Just before we left she also told us that in the 60s her brother invited 'Father Louis' from England to come to the Kampung and start the church. A church and a school was built just down the road from her house and most of the people in the area are now Christians.
The longhouse itself has been divided up and most of the families have moved into the city.
Two very different homestay experiences and so many insights into local culture and recent history.
Lunch at Yummy Express, a Sarawakian fast food chain, was surprisingly good.
Next, Matang Wildlife Centre. Not a zoo but a centre for rehabilitation of animals sold as pets and either handed in or confiscated. The goal is to restore them to the wild but I began to understand how difficult this is, and many of the animals do not leave here. Overall, though the signs for some of the animals talked about rehabilitation, we were disappointed by their poor enclosures, and we didn't see any sign of keepers investing in them. This may reflect a lack of funds especially from visitors.

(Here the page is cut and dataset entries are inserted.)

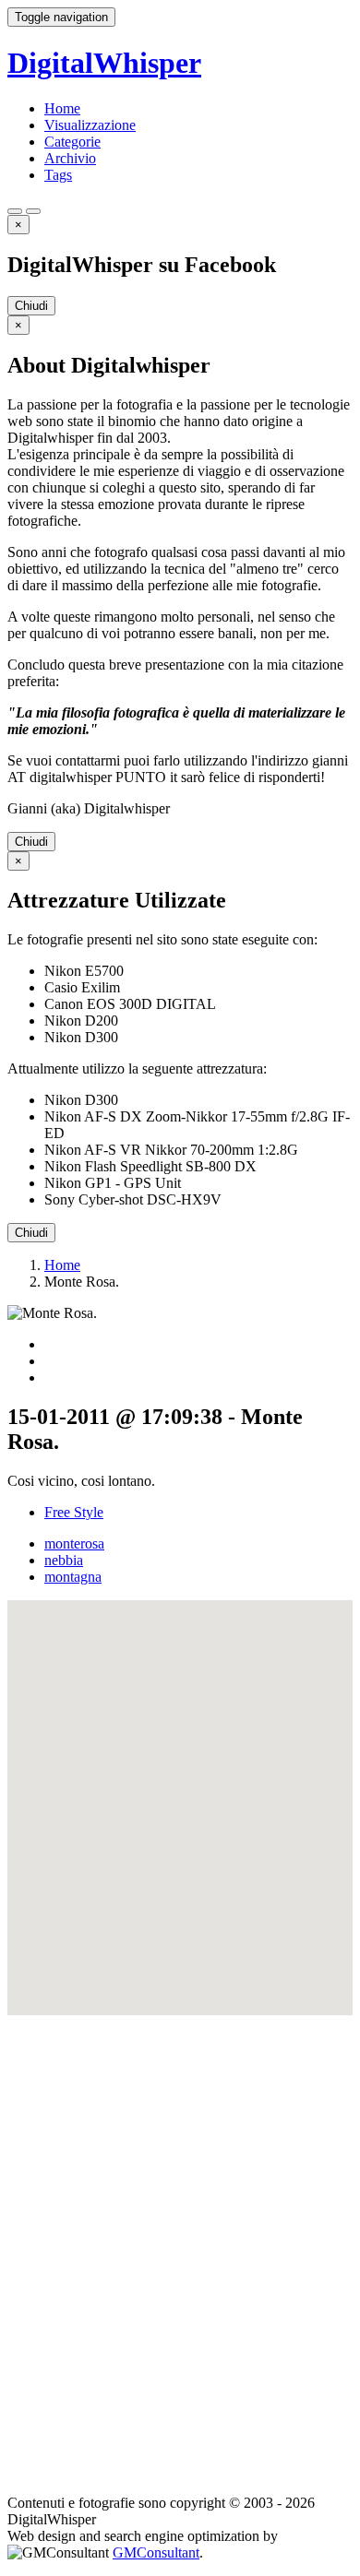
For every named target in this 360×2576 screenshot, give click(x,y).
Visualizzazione (90, 125)
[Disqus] (180, 2245)
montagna (73, 1577)
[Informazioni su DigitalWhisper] (14, 211)
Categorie (72, 141)
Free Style (73, 1512)
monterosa (74, 1543)
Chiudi (31, 306)
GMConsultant (156, 2552)
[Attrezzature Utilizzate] (33, 211)
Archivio (70, 158)
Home (62, 108)
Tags (58, 175)
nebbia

We paid $8 each to get in and we were the only people in the centre. We had been delighted to see the orangutans who had been successfully rehabilitated to Semmonah yesterday, but it was sad to see the enclosure and the demeanour of the orangutans here.
Nonetheless it was a treat to see macaques interacting with one another and to see the rhinoceros hornbills and sunbears.
The wildlife Centre is part of Kubah National Park and in the afternoon we enjoyed a challenging and very hot trek through the jungle on the Belian trail - named after the very tall and straight trees which are loved for local building and for logging. According to the sign, the trail was constructed during the Japanese occupation, though whether this was by the occupiers or the occupied wasn't clear. Very sweaty and exhausted after less than an hour, we were glad to arrive at our cheap but new hotel and enjoy a shower. Then dinner at Food Republic - modern food hawkers where drinks waiters take your orders with tablets.
Then it was time for the frogs! I'd heard about the 60 different species of frogs in Kubah National Park and discovered an accredited guide online. Lucian, a Chinese background man from Kuching - had worked in Australia as a software engineer and in the telecommunications industry, and obviously felt this was a good grounding for becoming a froggy walk guide in his retirement. His enthusiasm and skill at spotting wildlife, and then identifying each one with its common and scientific name was extraordinary. He promised we'd see 10 species of frogs and hr delivered 11. Early on he learnt of Hamish's interest and expertise when he understood what it meant that the particular Pitcher plant we were looking at was detitritivorous. For those of us with no idea what that means, they eat leaf litter rather than insects.
Lucian also helped us to spot many spiders and a snake. It was a fascinating evening!
What could 'disappointment' in the title possibly refer to? We arrived back at our hotel, managed to get the TV working, and grabbed a couple of hours of sleep before watching Australia fight to a 1-1 after extra time against Egypt in the World Cup. We then collapsed in the penalty shootout. Disappointing indeed!
On the other hand, we were in Kuching, Bethany was in Uzbekistan, Elijah was at Darling Harbour, Isaac was at Springwood Sports Club and Danielle and Annie, Ben, Eloise and Levi were at home, but we were all watching and messaging together.
Football really does bring people together!